HOW TO COMPLETE THIS TASK — Data follows below. Repeat exactly the lines between the line holding "Task: Toggle Scale" and the line holding "Task: Tap the Home house icon", inclusive, and nothing more; drop pictures.

MATERIALS PROVIDED —

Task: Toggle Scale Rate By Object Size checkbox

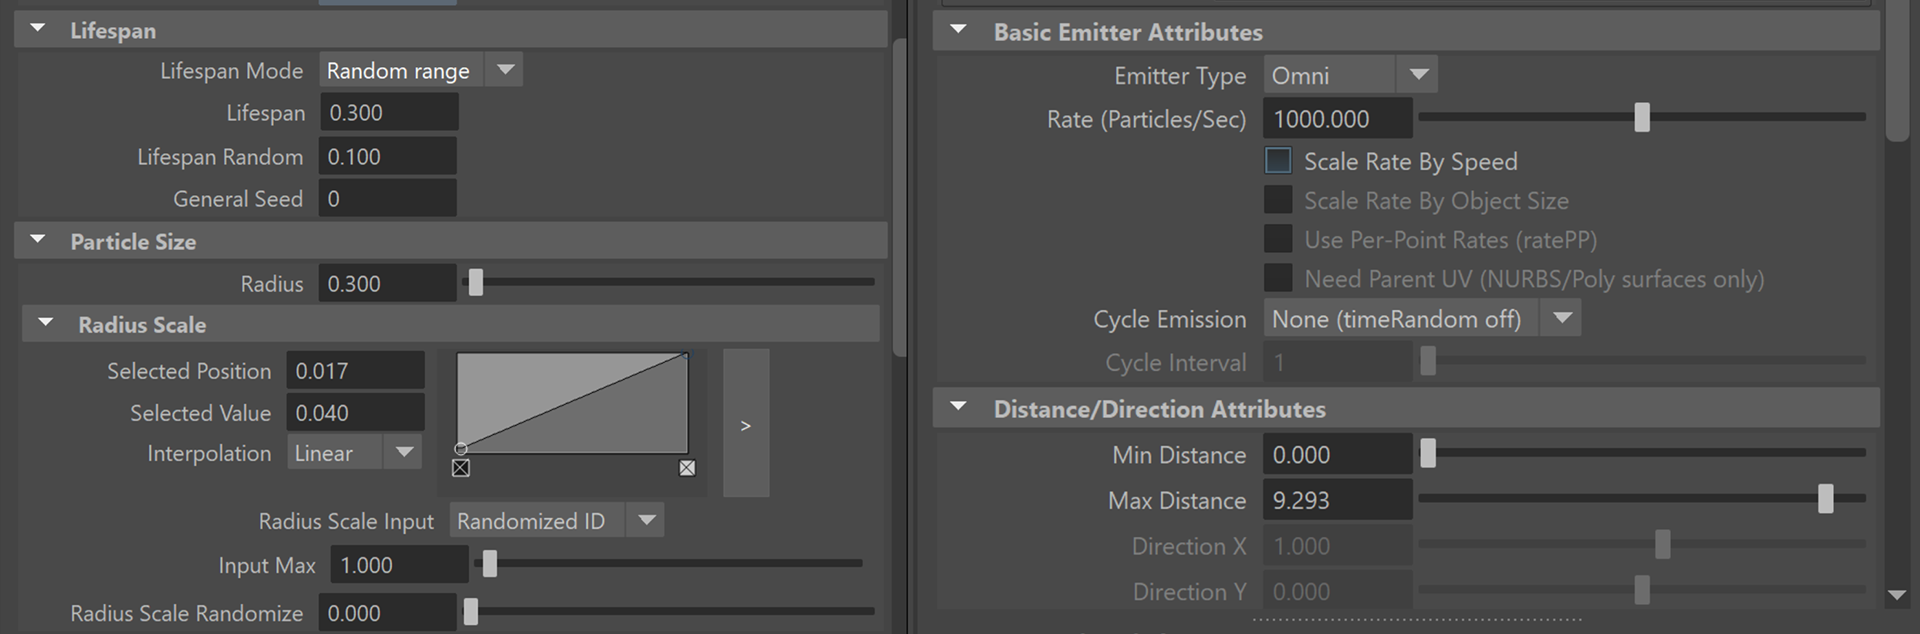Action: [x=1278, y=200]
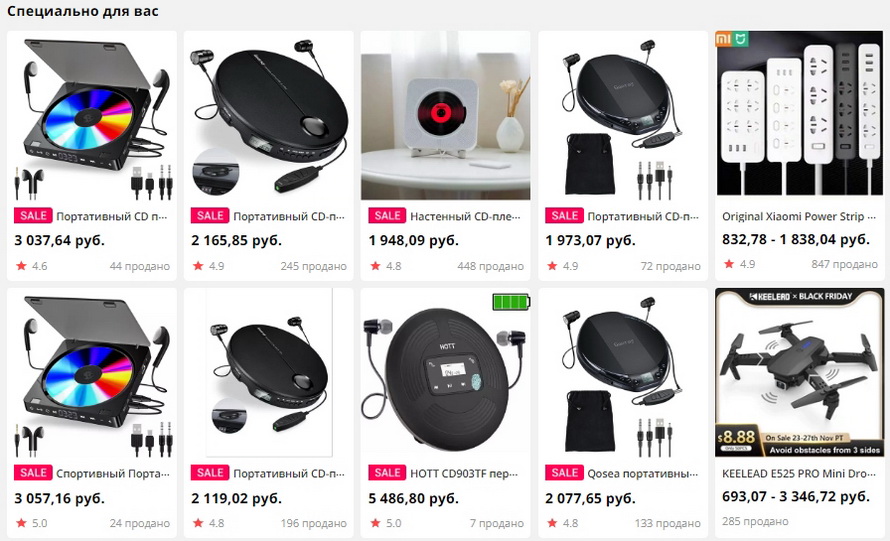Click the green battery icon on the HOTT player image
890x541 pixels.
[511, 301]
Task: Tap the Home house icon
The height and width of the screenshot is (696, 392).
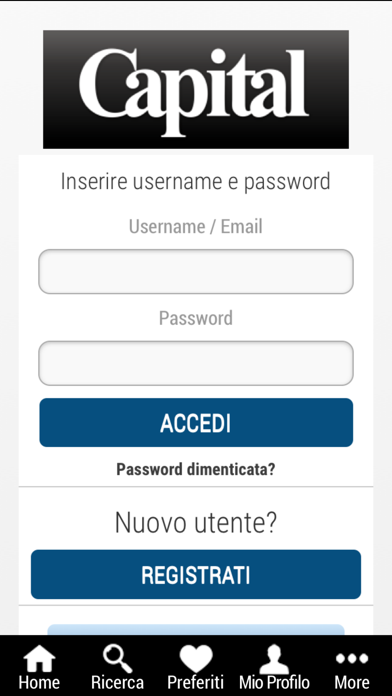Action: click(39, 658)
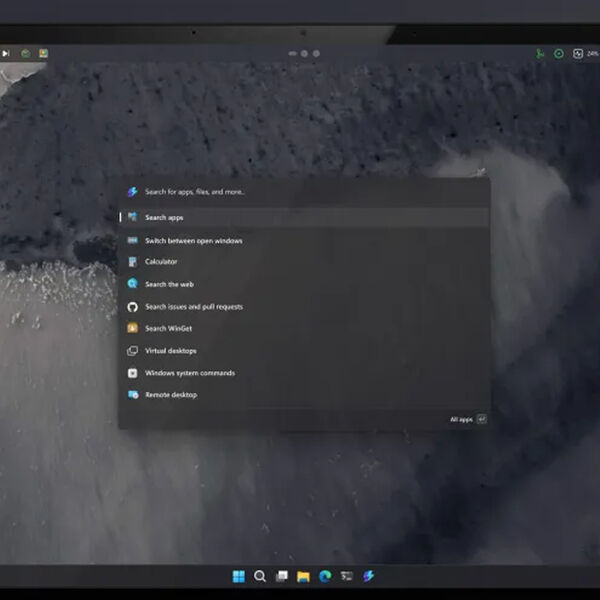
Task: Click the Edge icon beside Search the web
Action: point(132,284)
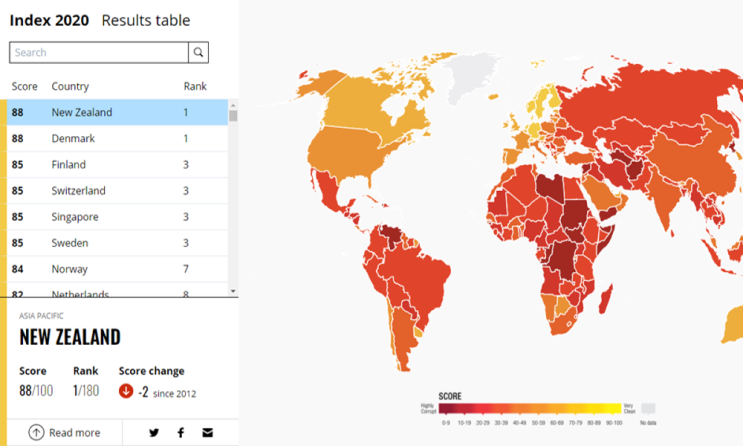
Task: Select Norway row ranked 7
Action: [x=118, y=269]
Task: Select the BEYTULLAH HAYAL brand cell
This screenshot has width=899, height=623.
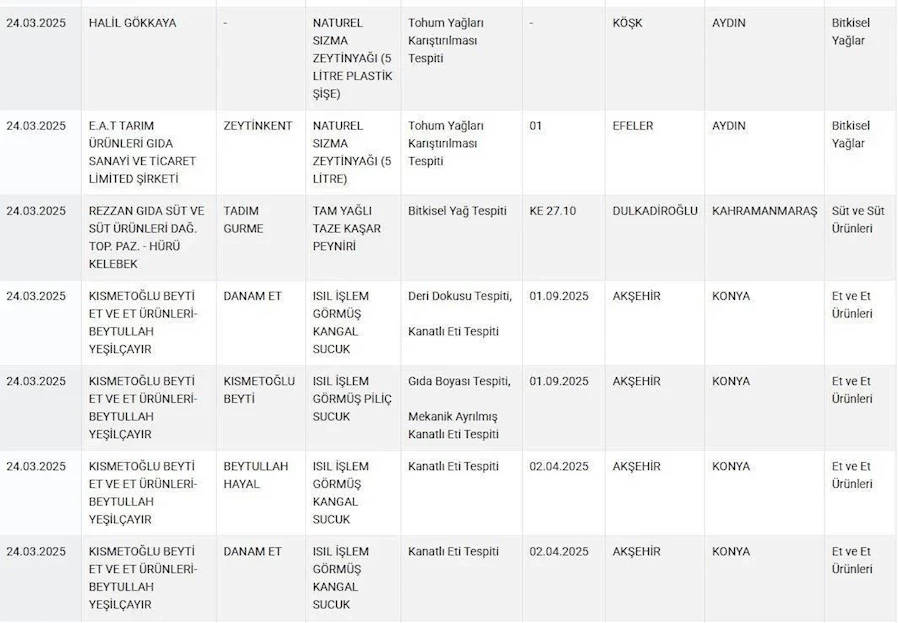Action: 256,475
...
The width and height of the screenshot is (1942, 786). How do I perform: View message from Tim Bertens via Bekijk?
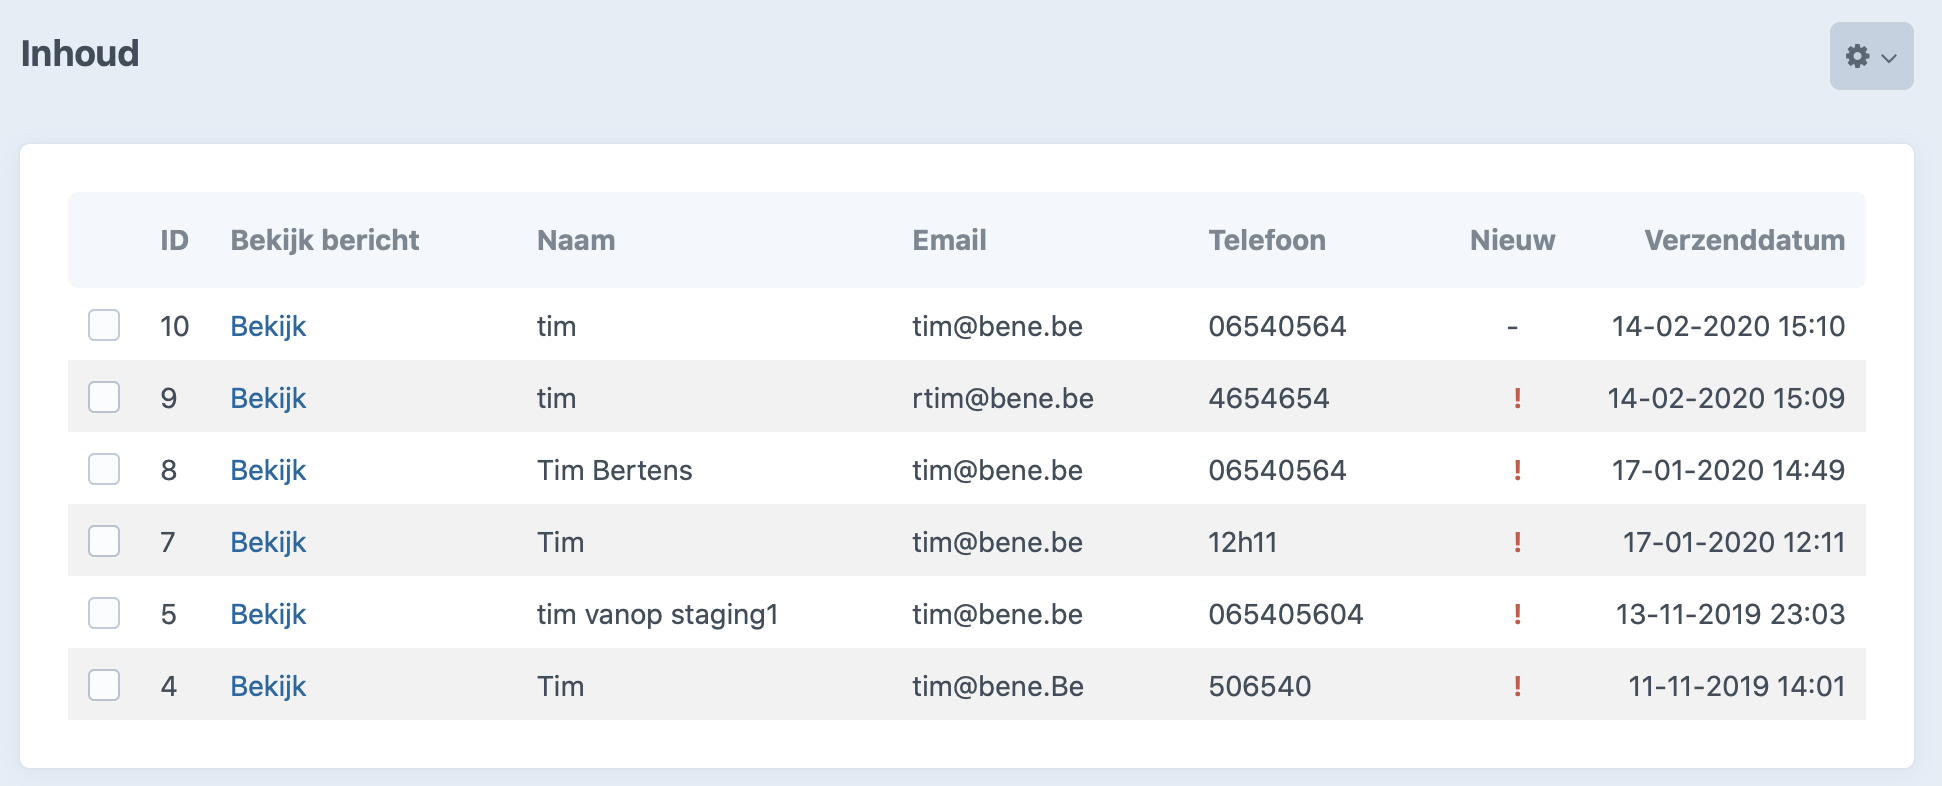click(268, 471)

OUTPUT FOR THIS EXERCISE —
Task: Toggle Scale Rate By Object Size checkbox

Action: [x=1278, y=200]
Click the green battery icon on the HOTT player image
890x541 pixels.
[511, 301]
Task: Tap the Home house icon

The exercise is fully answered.